== Goal of the exercise ==
Only one stretch of the records below should be repeated. It starts with the line containing "Screen dimensions: 1070x700" and goes on through the line containing "Switch to the Відкладені tab", exactly as written.

### Input for this task ###

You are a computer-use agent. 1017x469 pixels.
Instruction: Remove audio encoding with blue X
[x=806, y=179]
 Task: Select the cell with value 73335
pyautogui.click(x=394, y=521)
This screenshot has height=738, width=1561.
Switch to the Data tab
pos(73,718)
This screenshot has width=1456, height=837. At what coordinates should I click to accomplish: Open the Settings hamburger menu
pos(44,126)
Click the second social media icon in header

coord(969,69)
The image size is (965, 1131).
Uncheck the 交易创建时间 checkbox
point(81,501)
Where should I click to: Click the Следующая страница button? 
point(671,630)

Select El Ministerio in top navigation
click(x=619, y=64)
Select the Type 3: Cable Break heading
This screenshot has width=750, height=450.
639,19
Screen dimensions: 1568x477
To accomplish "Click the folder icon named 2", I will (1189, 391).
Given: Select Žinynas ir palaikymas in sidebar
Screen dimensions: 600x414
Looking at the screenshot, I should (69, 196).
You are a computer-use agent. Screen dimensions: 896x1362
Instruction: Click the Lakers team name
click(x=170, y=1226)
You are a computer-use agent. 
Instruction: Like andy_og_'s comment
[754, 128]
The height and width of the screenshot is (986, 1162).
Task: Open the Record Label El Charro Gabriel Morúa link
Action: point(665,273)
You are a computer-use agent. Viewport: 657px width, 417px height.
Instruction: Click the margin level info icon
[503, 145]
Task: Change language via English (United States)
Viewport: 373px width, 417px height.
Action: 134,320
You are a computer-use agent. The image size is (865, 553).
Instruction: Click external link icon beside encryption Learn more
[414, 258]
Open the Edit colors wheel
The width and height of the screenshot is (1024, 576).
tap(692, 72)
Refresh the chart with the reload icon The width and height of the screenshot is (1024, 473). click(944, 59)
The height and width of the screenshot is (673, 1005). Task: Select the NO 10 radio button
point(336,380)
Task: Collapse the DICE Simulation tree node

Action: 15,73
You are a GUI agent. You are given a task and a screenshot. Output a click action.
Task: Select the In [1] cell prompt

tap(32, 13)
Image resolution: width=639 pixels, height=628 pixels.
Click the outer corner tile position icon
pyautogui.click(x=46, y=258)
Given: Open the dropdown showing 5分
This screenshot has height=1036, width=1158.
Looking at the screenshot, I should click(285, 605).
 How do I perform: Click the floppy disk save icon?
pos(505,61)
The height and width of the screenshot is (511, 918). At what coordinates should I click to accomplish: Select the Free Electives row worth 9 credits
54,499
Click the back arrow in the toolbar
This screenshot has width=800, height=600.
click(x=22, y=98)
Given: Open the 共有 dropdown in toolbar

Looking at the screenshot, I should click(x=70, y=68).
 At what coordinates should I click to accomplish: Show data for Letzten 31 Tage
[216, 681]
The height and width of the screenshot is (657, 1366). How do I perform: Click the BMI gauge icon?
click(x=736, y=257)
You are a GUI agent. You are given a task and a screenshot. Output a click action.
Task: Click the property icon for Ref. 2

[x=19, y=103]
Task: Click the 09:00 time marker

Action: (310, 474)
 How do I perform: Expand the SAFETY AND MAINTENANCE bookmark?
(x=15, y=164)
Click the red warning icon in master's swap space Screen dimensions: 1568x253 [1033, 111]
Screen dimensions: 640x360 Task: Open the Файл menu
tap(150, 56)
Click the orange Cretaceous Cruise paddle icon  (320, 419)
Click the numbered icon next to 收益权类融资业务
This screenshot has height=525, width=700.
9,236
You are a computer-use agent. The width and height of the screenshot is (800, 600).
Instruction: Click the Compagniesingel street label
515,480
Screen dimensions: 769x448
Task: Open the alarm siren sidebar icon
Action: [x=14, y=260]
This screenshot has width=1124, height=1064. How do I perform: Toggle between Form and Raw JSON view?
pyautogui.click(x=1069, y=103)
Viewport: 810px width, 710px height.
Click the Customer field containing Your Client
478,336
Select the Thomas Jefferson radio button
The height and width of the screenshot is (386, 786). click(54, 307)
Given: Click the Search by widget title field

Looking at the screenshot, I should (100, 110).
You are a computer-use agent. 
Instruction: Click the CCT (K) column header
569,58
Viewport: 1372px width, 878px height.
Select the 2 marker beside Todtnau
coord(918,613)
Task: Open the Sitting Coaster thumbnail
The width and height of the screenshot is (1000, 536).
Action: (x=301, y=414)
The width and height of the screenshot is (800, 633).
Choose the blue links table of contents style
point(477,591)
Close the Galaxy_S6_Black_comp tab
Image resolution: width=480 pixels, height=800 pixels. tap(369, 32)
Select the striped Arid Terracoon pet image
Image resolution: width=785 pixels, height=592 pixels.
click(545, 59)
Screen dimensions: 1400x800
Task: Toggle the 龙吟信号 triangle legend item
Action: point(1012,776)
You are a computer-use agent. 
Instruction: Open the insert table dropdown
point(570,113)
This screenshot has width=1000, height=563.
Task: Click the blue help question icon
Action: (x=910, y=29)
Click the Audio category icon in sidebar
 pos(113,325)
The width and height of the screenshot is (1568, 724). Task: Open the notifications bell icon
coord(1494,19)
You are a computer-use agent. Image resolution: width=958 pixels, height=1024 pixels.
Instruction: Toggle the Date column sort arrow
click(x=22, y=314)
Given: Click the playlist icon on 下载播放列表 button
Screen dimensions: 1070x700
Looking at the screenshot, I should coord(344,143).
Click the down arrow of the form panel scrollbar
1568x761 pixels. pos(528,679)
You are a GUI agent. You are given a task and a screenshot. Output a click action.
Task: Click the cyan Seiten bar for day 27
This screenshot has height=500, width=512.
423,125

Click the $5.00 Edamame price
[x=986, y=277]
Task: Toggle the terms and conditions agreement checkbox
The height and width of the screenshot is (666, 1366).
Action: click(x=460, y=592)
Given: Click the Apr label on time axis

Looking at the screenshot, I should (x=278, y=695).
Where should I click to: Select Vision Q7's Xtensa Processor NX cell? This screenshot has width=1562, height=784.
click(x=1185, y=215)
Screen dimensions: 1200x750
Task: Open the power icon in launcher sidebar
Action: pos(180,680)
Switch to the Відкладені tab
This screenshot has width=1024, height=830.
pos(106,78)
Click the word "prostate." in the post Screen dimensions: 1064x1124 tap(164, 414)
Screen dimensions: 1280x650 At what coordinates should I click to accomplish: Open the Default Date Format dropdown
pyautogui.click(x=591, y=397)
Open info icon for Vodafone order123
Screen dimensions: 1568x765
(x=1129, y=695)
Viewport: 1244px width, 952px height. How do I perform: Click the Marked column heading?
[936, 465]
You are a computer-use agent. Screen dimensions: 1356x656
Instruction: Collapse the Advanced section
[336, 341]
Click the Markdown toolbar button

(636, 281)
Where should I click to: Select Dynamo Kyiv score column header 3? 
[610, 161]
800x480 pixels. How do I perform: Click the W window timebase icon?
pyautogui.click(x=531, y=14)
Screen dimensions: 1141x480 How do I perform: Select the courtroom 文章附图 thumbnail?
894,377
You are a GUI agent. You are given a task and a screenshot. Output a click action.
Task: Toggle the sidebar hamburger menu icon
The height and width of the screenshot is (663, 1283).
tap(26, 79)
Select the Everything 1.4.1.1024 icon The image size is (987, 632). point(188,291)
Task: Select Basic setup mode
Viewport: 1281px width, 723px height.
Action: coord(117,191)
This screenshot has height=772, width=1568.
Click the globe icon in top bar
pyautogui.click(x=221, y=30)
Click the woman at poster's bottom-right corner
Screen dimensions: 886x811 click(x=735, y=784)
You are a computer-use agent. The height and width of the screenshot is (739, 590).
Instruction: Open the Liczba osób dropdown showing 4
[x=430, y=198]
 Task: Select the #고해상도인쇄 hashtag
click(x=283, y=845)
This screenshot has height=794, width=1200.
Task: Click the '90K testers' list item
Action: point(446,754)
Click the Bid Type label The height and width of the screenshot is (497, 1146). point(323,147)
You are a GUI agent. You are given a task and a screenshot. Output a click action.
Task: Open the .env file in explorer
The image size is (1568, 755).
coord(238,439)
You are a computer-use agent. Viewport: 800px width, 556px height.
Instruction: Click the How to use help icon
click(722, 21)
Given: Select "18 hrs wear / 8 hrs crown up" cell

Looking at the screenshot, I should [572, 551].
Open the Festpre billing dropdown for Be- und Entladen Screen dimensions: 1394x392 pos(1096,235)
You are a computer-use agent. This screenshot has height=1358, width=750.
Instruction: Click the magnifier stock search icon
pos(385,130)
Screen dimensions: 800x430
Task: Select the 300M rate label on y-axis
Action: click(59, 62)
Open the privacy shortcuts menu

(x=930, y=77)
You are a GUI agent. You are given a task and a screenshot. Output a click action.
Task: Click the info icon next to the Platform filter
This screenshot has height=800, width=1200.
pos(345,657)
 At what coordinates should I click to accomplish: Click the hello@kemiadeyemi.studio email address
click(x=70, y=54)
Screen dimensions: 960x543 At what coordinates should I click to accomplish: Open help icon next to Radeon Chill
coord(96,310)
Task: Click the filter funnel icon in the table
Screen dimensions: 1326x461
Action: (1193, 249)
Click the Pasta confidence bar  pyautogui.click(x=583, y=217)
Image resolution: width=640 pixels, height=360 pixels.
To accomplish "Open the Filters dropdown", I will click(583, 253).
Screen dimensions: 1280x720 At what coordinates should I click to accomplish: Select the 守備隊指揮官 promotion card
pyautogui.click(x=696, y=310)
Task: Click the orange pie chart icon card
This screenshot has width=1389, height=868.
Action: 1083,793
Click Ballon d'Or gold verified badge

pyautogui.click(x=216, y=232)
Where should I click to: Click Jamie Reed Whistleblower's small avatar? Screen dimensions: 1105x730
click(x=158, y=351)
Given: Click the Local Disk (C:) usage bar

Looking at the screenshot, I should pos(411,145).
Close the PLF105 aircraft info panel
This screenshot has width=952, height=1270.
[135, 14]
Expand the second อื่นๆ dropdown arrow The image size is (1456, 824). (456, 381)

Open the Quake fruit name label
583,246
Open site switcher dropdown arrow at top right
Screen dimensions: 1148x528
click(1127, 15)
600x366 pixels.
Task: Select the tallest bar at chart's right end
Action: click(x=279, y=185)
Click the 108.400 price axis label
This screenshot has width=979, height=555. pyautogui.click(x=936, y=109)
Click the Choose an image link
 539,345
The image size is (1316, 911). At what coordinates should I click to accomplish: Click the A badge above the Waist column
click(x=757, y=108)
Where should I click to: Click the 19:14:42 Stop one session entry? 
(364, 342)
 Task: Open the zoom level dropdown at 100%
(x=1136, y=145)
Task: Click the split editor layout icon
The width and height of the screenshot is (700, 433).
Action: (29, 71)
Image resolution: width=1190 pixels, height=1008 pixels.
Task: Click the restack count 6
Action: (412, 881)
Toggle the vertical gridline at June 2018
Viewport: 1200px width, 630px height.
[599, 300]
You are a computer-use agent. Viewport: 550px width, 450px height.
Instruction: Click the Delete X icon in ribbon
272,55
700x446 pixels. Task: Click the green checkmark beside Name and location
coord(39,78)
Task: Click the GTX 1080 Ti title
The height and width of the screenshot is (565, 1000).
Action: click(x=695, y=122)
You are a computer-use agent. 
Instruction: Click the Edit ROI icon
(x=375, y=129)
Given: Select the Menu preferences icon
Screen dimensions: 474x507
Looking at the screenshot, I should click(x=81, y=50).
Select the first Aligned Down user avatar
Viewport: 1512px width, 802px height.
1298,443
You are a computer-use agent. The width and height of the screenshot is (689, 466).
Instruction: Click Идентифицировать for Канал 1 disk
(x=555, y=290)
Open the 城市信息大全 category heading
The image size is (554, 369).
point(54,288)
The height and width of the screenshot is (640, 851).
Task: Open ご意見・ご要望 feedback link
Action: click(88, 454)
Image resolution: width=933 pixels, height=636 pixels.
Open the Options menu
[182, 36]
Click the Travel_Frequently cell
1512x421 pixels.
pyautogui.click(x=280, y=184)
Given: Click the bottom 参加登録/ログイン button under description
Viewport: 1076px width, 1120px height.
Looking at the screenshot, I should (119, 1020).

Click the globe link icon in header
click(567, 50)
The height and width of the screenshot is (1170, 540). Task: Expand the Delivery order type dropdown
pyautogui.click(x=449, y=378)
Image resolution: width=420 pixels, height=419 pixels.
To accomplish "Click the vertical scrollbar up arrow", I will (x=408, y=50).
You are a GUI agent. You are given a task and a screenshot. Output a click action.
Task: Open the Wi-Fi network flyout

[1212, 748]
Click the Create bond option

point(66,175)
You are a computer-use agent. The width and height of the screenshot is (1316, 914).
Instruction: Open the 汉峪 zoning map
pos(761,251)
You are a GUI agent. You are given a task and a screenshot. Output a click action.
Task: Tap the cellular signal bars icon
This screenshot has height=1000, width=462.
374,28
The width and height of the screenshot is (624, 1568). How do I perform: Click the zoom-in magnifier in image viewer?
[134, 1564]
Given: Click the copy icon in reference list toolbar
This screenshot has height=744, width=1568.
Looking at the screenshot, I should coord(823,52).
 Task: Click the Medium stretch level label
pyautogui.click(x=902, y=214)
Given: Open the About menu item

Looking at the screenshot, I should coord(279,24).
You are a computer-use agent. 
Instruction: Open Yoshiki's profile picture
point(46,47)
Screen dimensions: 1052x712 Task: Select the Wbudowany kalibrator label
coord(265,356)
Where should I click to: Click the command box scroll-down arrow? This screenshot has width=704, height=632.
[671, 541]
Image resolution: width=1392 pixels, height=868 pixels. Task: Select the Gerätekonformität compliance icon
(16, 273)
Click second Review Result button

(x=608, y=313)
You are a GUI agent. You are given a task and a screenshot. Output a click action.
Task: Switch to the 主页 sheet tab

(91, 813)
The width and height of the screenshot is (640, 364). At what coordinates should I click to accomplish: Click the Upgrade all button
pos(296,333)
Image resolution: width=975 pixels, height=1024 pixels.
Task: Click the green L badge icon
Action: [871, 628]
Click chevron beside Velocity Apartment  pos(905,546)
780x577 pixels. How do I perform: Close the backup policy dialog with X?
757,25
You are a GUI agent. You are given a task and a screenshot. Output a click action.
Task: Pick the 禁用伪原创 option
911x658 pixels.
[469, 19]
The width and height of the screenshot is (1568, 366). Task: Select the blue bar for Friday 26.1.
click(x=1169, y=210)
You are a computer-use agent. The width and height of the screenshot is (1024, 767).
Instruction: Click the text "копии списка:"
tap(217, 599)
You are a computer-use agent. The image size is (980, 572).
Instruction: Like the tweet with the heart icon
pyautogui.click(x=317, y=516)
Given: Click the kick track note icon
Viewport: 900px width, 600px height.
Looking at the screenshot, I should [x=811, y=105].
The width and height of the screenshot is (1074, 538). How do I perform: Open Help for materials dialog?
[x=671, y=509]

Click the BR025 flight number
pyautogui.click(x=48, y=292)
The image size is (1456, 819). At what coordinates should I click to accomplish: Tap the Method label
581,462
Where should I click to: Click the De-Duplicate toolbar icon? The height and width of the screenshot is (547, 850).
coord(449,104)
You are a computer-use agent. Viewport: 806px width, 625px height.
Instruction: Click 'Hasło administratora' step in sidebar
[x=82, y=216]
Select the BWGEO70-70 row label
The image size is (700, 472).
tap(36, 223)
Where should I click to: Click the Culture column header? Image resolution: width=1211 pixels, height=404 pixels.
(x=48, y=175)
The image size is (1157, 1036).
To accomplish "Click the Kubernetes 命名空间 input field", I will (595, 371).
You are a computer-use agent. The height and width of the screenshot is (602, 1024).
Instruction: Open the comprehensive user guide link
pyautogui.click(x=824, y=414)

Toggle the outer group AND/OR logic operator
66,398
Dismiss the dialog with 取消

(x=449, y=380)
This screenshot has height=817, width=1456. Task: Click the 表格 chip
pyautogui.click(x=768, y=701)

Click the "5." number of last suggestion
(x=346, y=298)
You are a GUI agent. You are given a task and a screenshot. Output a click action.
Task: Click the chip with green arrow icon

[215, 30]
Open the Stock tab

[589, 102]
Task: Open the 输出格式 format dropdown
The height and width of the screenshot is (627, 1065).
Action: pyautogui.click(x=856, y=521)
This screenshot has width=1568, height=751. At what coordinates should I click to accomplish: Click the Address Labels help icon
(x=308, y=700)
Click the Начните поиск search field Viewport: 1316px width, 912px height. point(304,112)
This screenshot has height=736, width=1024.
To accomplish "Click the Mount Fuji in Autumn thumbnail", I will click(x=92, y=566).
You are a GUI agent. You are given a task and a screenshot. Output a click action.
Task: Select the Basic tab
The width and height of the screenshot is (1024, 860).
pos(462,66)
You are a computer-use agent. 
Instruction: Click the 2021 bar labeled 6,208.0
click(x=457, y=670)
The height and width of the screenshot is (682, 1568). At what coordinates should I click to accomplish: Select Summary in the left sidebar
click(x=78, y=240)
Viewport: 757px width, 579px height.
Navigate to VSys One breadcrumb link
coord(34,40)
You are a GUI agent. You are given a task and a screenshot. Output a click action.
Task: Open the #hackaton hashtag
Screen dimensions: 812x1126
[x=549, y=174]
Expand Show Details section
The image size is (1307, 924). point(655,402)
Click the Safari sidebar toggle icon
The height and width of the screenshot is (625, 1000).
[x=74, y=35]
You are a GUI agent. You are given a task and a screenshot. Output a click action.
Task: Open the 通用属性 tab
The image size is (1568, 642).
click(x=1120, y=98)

###

== Solution ==
Screen dimensions: 1070x700
Looking at the screenshot, I should coord(344,143).
Click the down arrow of the form panel scrollbar
1568x761 pixels. pos(528,679)
You are a GUI agent. You are given a task and a screenshot. Output a click action.
Task: Click the cyan Seiten bar for day 27
This screenshot has height=500, width=512.
423,125

Click the $5.00 Edamame price
[x=986, y=277]
Task: Toggle the terms and conditions agreement checkbox
The height and width of the screenshot is (666, 1366).
Action: click(x=460, y=592)
Given: Click the Apr label on time axis

Looking at the screenshot, I should (x=278, y=695).
Where should I click to: Select Vision Q7's Xtensa Processor NX cell? This screenshot has width=1562, height=784.
click(x=1185, y=215)
Screen dimensions: 1200x750
Task: Open the power icon in launcher sidebar
Action: pos(180,680)
Switch to the Відкладені tab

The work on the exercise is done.